Wednesday, August 14, 2019

Revisiting the limited attenuation high-pass filter for the KiwiSDR

In the June 18, 2018 entry of this blog (see that page here) I described a device that reduced the lower-frequency (below approximately 10 MHz) by approximately 12dB while leaving higher-frequency signals (pretty much) untouched.

Why the need?

As it turns out, the KiwiSDR is "sort of" deaf.  Using a variety of measurement techniques, the absolute sensitivity of the KiwiSDR sitting on my workbench at 28.25 MHz was determined to be approximately -155dBm for a 0 dB signal-noise ratio in a 1 Hz bandwidth.

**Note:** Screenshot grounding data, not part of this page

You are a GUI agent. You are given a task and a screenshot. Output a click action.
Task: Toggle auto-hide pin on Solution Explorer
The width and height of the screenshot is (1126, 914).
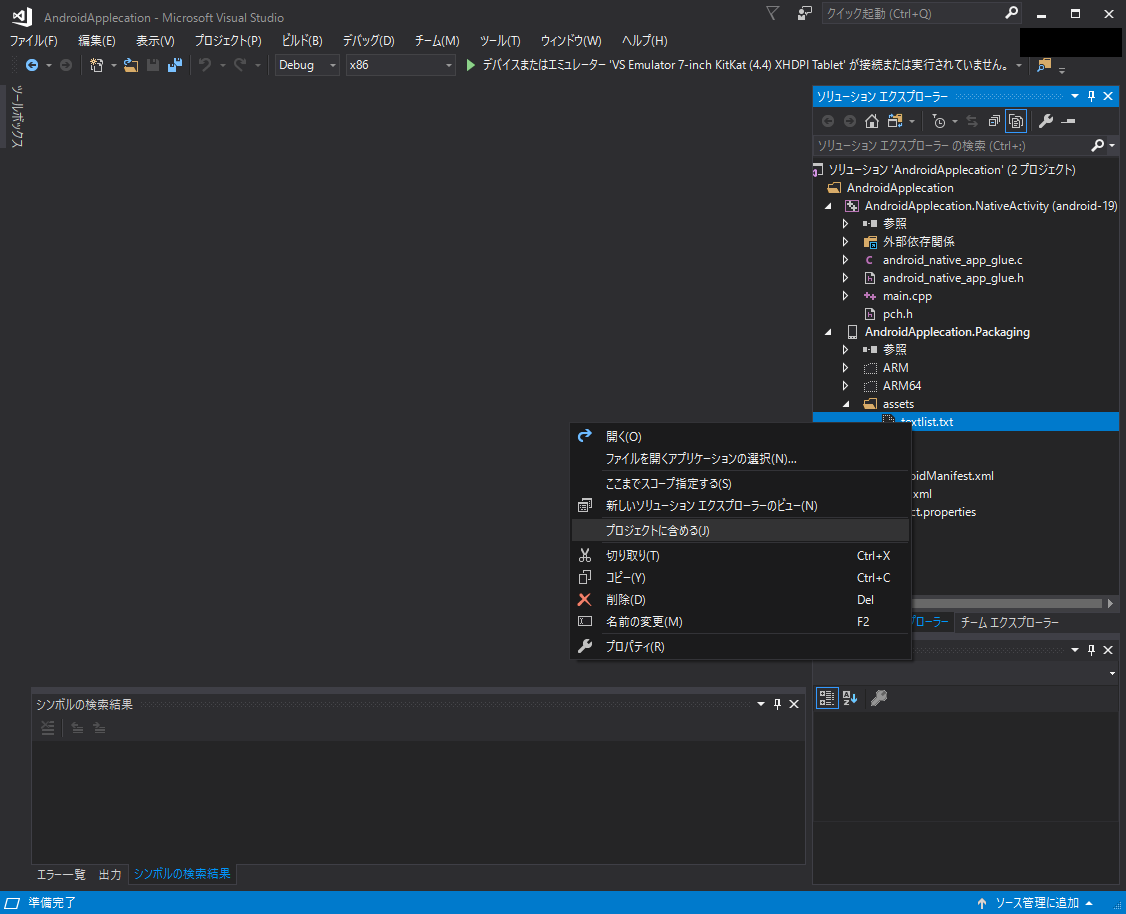pos(1092,96)
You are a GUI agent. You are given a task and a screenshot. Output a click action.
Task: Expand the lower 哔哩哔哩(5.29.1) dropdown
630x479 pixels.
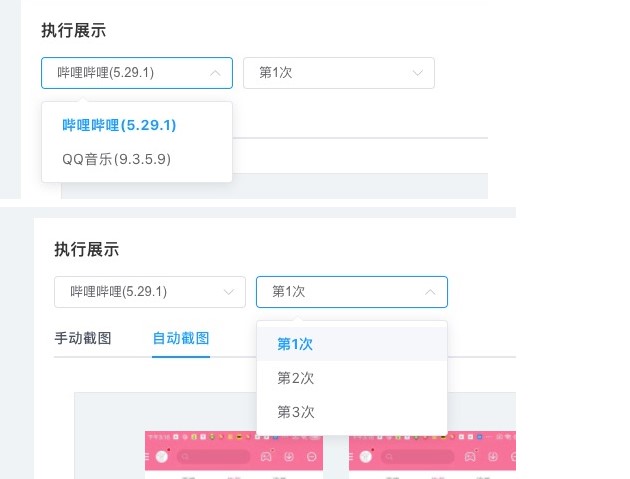coord(149,292)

While this may sound impressive, it isn't quite enough to allow the receiver to "hear" the theoretical noise floor of -160dBm (1 Hz bandwidth) at 30 MHz according to ITU-R P.372.7 as depicted in the chart below in Figure 1:
Figure 1:  "Typical" noise floor for various radio environments.  Because the above chart is based on a 500 Hz bandwidth, one would subtract 17dB from the power level to scale to a 1 Hz bandwidth.
While it is likely that most RF environments - typically urban environments - are above the "Quiet Rural" line depicted in Figure 1, it does show that if you happen to place the KiwiSDR in a particularly quiet location, it will not "hear" the signals that are right at the predicted noise levels.  If there are other losses in the system - such as those caused by the cabling or splitters (e.g. for multiple receivers) the situation could get even worse.

The obvious answer is to add an amplifier:  Assuming no other losses, about 10dB is more than enough to overcome the KiwiSDR's noise floor - plus "a bit extra" to minimize the dilution by the receiver's noise.

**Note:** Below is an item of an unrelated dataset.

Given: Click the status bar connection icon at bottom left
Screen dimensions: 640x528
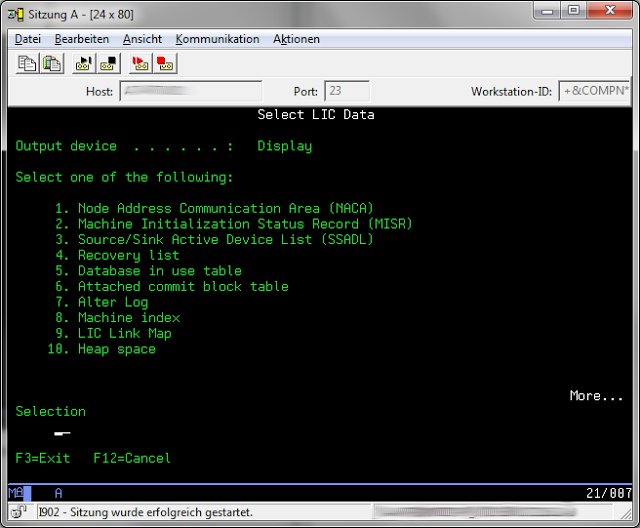Looking at the screenshot, I should 19,512.
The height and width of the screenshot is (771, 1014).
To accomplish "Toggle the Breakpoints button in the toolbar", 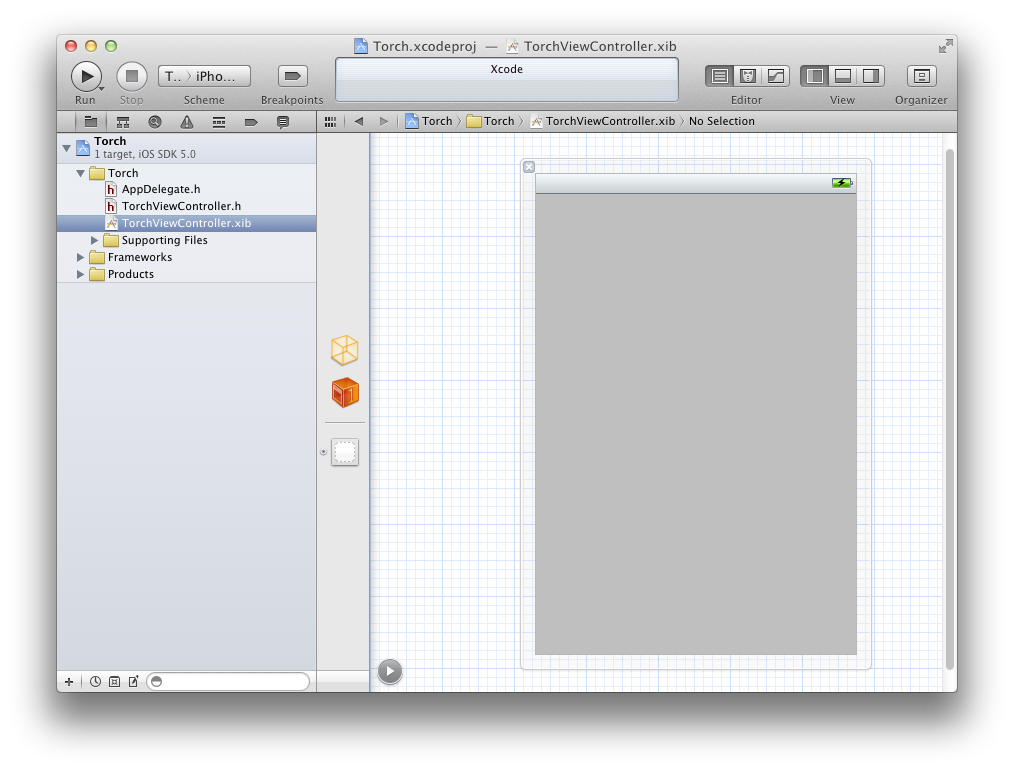I will pyautogui.click(x=291, y=75).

There is a problem with doing this is hinted at the nature of the graph itself.  As one can see, the noise at 5 MHz is nearly 20dB higher than that at 30 MHz.  While this means that the intrinsic sensitivity of the receiver is more than adequate at these (lower) frequencies, there's another problem:  Signals at these lower HF frequencies will also be very much stronger.

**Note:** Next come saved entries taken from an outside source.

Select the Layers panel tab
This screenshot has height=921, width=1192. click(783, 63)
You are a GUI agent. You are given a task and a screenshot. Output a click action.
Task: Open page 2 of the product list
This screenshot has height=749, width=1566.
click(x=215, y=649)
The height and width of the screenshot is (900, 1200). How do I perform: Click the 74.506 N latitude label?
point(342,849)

It was observed that the KiwiSDR would exhibit an A/D converter overload (at 28.25 MHz) at -15dBm - and while this is a much higher level than the signal levels depicted in the chart above - because Figure 1 just depicts the noise level - the fact that the receiver itself is inherently broadband, much more noise is intercepted.  For example, if we were to re-scale the above power levels for a 5 MHz bandwidth, the noise power alone would be increased by 40-ish dB.

This does not take into account that the frequency range below 10 MHz is replete with strong signals in most parts of the world - particularly at night, some of which have been measured to be stronger than -30dBm - and there are multiple signals of this sort that are present, the total power of which can be cumulative.  What make things worse is that on these frequencies there are very often strong static crashes - particularly in the summer - that may be equal or stronger than the signals present in their "S-meter" reading, but these crashes are inherently broadband, which means that the receiver is intercepting much more signal than the signal meter will indicate.

The "solution" to this is to put the (overall) signal gain where it is needed:  Amplify the high-frequency (e.g. above approximately 10 MHz) signals more than the low-frequency signals - and one way to do this is to construct a filter that leaves attenuates the lower-frequency signals without bothering the higher-frequency signals.

But the previous filter already does this!

The original filter that does this has been in service for months, now - and it has been working very well, but when I installed it, I overlooked something:  The gain of the antenna being used drops off precipitously at MF and LF frequencies.  What this meant was that with the 12 dB or so drop in signal level by the time one gets to 7-8 MHz persisting down to DC, the signals on the 630 meter amateur band (and lower, for that matter) are also attenuated by the same 12dB - but these same signals - from the antenna - are already dropping off, putting these lower-frequency signals (again) below the KiwiSDR's noise floor.

Reworking the filter:

To that end, I re-worked the filter.  Previously, it was simply a 3rd-order high-pass filter with some "bypass" so that a limited amount of the lower-frequency energy would be allowed through and this meant that from the cut-off frequency down to (essentially) DC, there would be 12-ish dB loss.  What I needed, instead, was to affect the lower HF frequencies, but leave the very low frequencies alone.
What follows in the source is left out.